Problem to work on = Set down, exactly and with nothing added, the lines running from the one that holds "You are a GUI" to the final line of the records. Pictures stay out of the copy.

Data excerpts
================

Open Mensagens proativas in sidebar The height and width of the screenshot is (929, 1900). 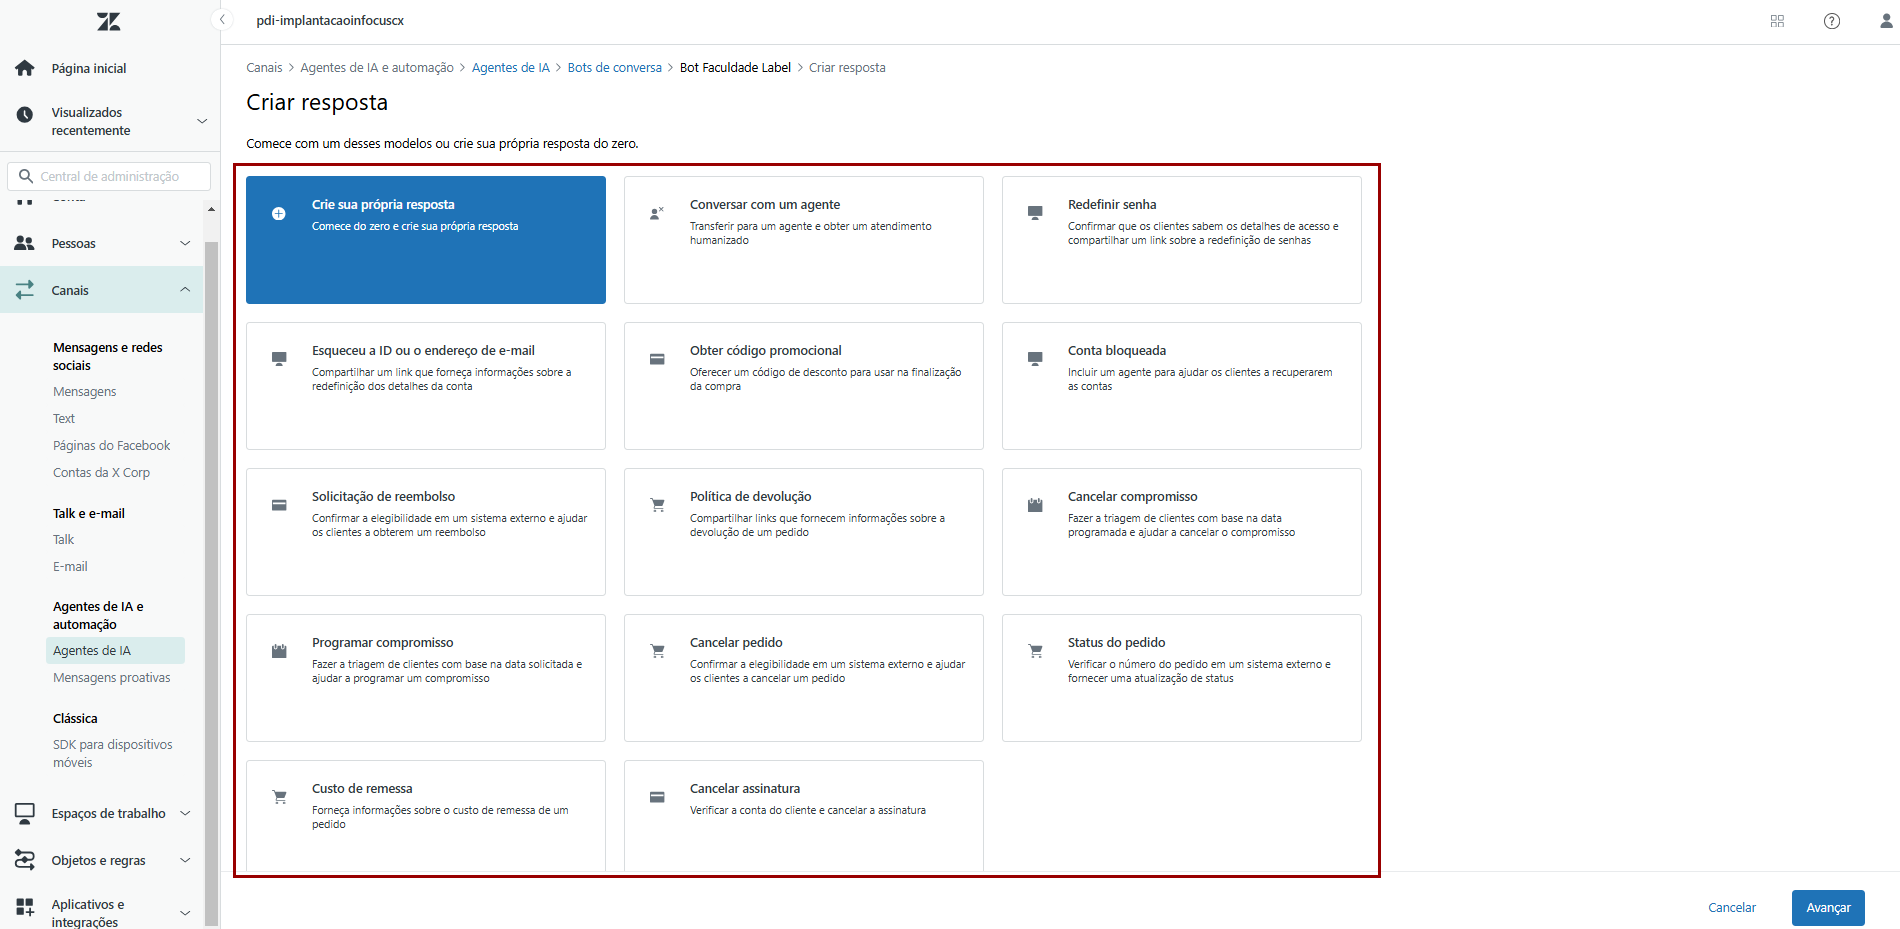tap(112, 678)
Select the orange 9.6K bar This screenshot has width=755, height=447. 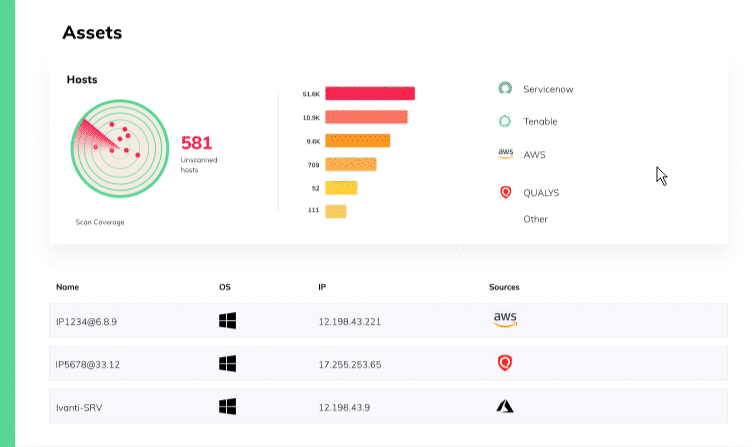point(358,141)
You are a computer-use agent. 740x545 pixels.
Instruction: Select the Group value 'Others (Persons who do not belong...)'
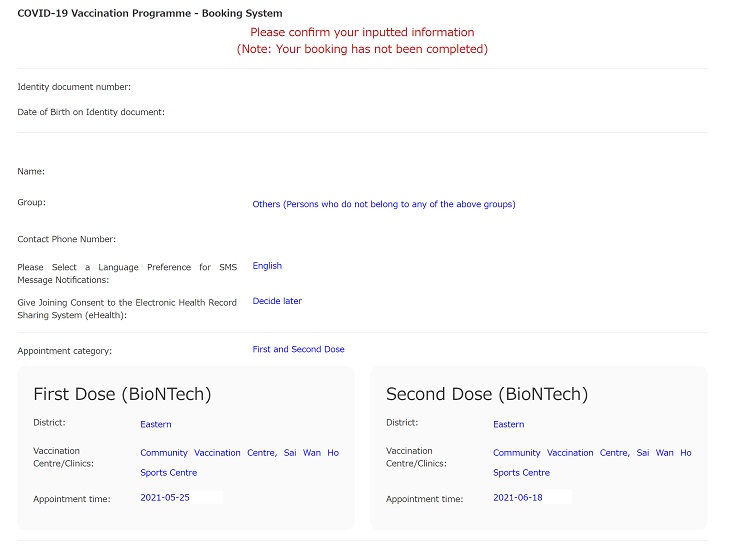[384, 204]
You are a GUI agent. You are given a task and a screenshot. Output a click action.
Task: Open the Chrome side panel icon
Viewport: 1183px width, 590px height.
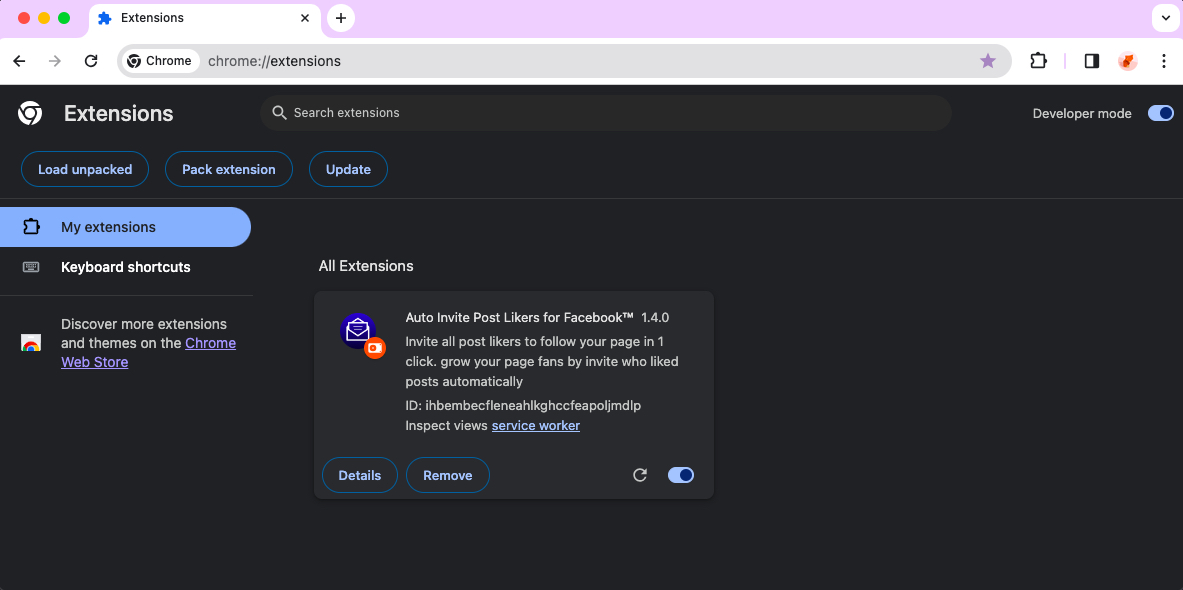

================

Result of the task =
You are a GUI agent. You are given a task and a screenshot. Output a click action.
Task: Open the Chrome side panel icon
Viewport: 1183px width, 590px height.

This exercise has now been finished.